El desasosiego le embargó sumándose a sus dudas. No le gustaba correr riesgos. Todo lo que había hecho hasta ese momento, todos los subterfugios que había logrado idear a espaldas del resto de los miembros de la Sociedad de Quirino habían estado cuidadosamente calculados. Cuando había planeado aquello, Murani había descartado la posibilidad de que pudieran surgir problemas.

Pero Lourds era impredecible.

—Averigua si ha conseguido traducir alguna de las inscripciones o si sabe algo de los objetos. Si lo sabe, quiero hablar con él. En privado. Pero si no lo sabe, asegúrate de que no interfiera más en este asunto.

8
Capítulo

Moscú, Rusia

21 de agosto de 2009

N
o has dicho adónde vamos.

Lourds miró a la joven e intentó entender lo qué había dicho.

—¿Qué?

—Que no has dicho adónde vamos —repitió Leslie—. He intentado estar callada y ser una buena chica, pero no ha funcionado.

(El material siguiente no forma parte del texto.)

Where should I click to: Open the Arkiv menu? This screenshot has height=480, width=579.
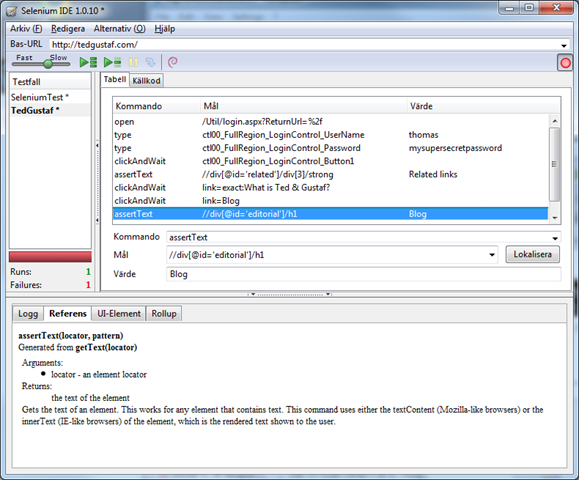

—A mí tampoco —dijo Gary desde el asiento de atrás. Gary era el cámara que Leslie había reclutado para la excursión a Moscú. Gary Connolly tenía unos veinticinco años y el pelo largo y rizado que le caía sobre sus estrechos hombros. Llevaba gafas redondas y una camiseta negra del concierto de U2,
Shake, Rattle and Hum
, que ya tenía unos años.

Como norma, a Lourds no le gustaba revelar todos sus planes hasta estar listo.

A pesar de todo, quería darle algo a Leslie. Se lo debía.

—Vamos a la Universidad Estatal de Moscú M. V. Lomonósov.

—¿Y qué hay allí?

—Como te dije, Yuliya y yo nos hacíamos consultas sobre diversos proyectos de trabajo a lo largo de los años. —La voz de Lourds sonaba tensa—. Era una buena amiga. —Hizo una pausa—. A veces trabajaba con documentos que contenían secretos de Estado. Algunos de sus descubrimientos revelaban cosas que gente poderosa de Rusia no quería que conocieran otros países. En Rusia, incluso en la moderna Rusia, eso puede implicar una sentencia de muerte.